A rare portrait by Yadid Rubin. Image courtesy of Chelouche Gallery.
I always wanted to get up real close and smell his paintings, maybe even take a small bite out of one of the plowed fields. The gooey bright texture, for some reason, reminds me of treacle and toffee, consumable landscapes of Israel. Unfortunately, on the many occasions that I went to see his work, including in the landmark exhibition he held at the Tel Aviv Museum for Modern Art (with a record six month showing), I was unable to escape the museum guards; I never had the chance to stick my face to the canvas and taken a good sniff and taste.

Landscapes reminiscent of toffee, by Yadid Rubin. Image courtesy of Chelouche Gallery.
The repetitive motive of his work recall prayer mantras: again and again the emotional rendition of childhood scenes and adulthood spent in the fields and agricultural activity surrounding him. These landscapes, he said, reflect my soul, and that is why he preferred to paint from memory, and from within a windowless room, which was an old chicken coop. But the windows of his soul were very wide open, and they invite us to participate in the divine experience of his sensual orgy of color, texture and naïve dreams of how simple and beautiful life can really be.

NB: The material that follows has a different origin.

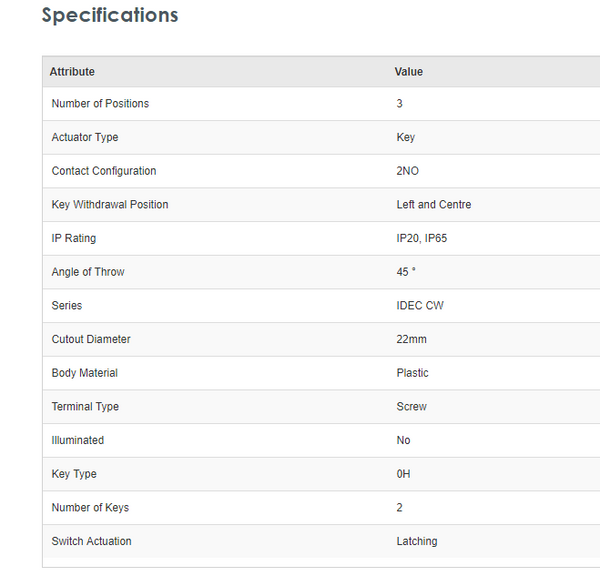This screenshot has height=576, width=600.
Task: Select the Number of Positions attribute
Action: tap(100, 104)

Very shortly before his death, for real estate purposes, the kibbutz decided to level the fields and cypress trees which surrounded his studio. The thought still haunts me that maybe the disappearance of the so familiar landscape had traumatized him so much that it actually caused his demise. I am not sure, but I know that whenever I travel through the country and see a red tractor plowing line after line of deep brown fields, or the row of pines along the horizon, floating in a mist of ochre brilliance, I too feel as if I were close to the divine.
Thank you, Yadid.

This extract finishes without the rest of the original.